● **Exercise objective**
The answer must be every record below, repeated exactly.

● **Input material**
···

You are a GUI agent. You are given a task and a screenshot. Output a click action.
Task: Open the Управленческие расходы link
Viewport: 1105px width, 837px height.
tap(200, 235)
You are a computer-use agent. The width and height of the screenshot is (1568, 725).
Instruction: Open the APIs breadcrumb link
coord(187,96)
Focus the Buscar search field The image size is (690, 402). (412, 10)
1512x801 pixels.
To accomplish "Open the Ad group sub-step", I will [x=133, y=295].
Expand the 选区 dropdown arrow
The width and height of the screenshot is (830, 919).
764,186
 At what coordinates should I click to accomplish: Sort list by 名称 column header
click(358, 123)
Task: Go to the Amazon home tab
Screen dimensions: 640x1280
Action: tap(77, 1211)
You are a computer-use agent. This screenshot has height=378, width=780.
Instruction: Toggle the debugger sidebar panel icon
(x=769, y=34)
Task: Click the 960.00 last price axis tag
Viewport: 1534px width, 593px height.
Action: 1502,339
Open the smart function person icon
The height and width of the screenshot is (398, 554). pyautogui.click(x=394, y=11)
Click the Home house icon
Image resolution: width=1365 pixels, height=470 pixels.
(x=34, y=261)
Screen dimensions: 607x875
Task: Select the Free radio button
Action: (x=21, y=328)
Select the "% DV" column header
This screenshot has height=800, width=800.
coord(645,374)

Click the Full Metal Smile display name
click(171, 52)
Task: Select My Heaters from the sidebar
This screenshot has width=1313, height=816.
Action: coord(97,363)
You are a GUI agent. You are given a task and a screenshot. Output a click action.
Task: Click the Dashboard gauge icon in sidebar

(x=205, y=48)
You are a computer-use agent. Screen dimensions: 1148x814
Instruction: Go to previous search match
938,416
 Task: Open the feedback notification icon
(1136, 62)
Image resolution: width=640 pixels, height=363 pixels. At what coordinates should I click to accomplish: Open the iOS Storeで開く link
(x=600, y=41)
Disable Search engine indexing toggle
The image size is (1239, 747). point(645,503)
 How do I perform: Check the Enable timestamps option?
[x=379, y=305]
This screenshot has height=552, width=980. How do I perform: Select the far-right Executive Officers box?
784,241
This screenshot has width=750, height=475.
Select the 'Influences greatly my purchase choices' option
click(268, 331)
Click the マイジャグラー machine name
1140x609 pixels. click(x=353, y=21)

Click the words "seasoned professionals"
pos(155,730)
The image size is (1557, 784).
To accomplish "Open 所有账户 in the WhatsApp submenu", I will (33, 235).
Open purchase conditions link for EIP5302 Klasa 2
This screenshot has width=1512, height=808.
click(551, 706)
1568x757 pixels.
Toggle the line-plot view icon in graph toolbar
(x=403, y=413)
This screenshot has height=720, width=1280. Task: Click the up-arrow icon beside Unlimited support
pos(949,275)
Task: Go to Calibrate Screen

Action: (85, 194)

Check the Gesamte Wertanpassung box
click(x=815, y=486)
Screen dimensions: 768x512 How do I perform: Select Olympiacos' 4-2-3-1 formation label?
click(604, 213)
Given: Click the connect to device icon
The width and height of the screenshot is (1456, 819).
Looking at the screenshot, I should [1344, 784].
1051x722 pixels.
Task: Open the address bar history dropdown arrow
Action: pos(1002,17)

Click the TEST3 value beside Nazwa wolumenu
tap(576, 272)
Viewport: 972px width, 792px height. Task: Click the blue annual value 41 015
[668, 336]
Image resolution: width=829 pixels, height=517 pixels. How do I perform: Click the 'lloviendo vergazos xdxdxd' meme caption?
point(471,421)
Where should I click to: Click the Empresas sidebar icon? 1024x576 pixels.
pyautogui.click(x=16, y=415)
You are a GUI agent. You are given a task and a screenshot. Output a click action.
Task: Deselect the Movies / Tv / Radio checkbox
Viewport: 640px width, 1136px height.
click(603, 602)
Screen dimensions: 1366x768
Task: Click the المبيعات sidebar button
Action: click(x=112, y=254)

···

● **Exercise output**
You are a GUI agent. You are given a task and a screenshot. Output a click action.
Task: Open the Управленческие расходы link
Viewport: 1105px width, 837px height.
tap(200, 235)
You are a computer-use agent. The width and height of the screenshot is (1568, 725).
Instruction: Open the APIs breadcrumb link
coord(187,96)
Focus the Buscar search field The image size is (690, 402). (412, 10)
1512x801 pixels.
To accomplish "Open the Ad group sub-step", I will [x=133, y=295].
Expand the 选区 dropdown arrow
The width and height of the screenshot is (830, 919).
764,186
 At what coordinates should I click to accomplish: Sort list by 名称 column header
click(358, 123)
Task: Go to the Amazon home tab
Screen dimensions: 640x1280
Action: tap(77, 1211)
You are a computer-use agent. This screenshot has height=378, width=780.
Instruction: Toggle the debugger sidebar panel icon
(x=769, y=34)
Task: Click the 960.00 last price axis tag
Viewport: 1534px width, 593px height.
Action: 1502,339
Open the smart function person icon
The height and width of the screenshot is (398, 554). pyautogui.click(x=394, y=11)
Click the Home house icon
Image resolution: width=1365 pixels, height=470 pixels.
(x=34, y=261)
Screen dimensions: 607x875
Task: Select the Free radio button
Action: (x=21, y=328)
Select the "% DV" column header
This screenshot has height=800, width=800.
coord(645,374)

Click the Full Metal Smile display name
click(171, 52)
Task: Select My Heaters from the sidebar
This screenshot has width=1313, height=816.
Action: coord(97,363)
You are a GUI agent. You are given a task and a screenshot. Output a click action.
Task: Click the Dashboard gauge icon in sidebar

(x=205, y=48)
You are a computer-use agent. Screen dimensions: 1148x814
Instruction: Go to previous search match
938,416
 Task: Open the feedback notification icon
(1136, 62)
Image resolution: width=640 pixels, height=363 pixels. At what coordinates should I click to accomplish: Open the iOS Storeで開く link
(x=600, y=41)
Disable Search engine indexing toggle
The image size is (1239, 747). point(645,503)
 How do I perform: Check the Enable timestamps option?
[x=379, y=305]
This screenshot has height=552, width=980. How do I perform: Select the far-right Executive Officers box?
784,241
This screenshot has width=750, height=475.
Select the 'Influences greatly my purchase choices' option
click(268, 331)
Click the マイジャグラー machine name
1140x609 pixels. click(x=353, y=21)

Click the words "seasoned professionals"
pos(155,730)
The image size is (1557, 784).
To accomplish "Open 所有账户 in the WhatsApp submenu", I will (33, 235).
Open purchase conditions link for EIP5302 Klasa 2
This screenshot has width=1512, height=808.
click(551, 706)
1568x757 pixels.
Toggle the line-plot view icon in graph toolbar
(x=403, y=413)
This screenshot has height=720, width=1280. Task: Click the up-arrow icon beside Unlimited support
pos(949,275)
Task: Go to Calibrate Screen

Action: (85, 194)

Check the Gesamte Wertanpassung box
click(x=815, y=486)
Screen dimensions: 768x512 How do I perform: Select Olympiacos' 4-2-3-1 formation label?
click(604, 213)
Given: Click the connect to device icon
The width and height of the screenshot is (1456, 819).
Looking at the screenshot, I should [1344, 784].
1051x722 pixels.
Task: Open the address bar history dropdown arrow
Action: pos(1002,17)

Click the TEST3 value beside Nazwa wolumenu
tap(576, 272)
Viewport: 972px width, 792px height. Task: Click the blue annual value 41 015
[668, 336]
Image resolution: width=829 pixels, height=517 pixels. How do I perform: Click the 'lloviendo vergazos xdxdxd' meme caption?
point(471,421)
Where should I click to: Click the Empresas sidebar icon? 1024x576 pixels.
pyautogui.click(x=16, y=415)
You are a GUI agent. You are given a task and a screenshot. Output a click action.
Task: Deselect the Movies / Tv / Radio checkbox
Viewport: 640px width, 1136px height.
click(603, 602)
Screen dimensions: 1366x768
Task: Click the المبيعات sidebar button
Action: click(x=112, y=254)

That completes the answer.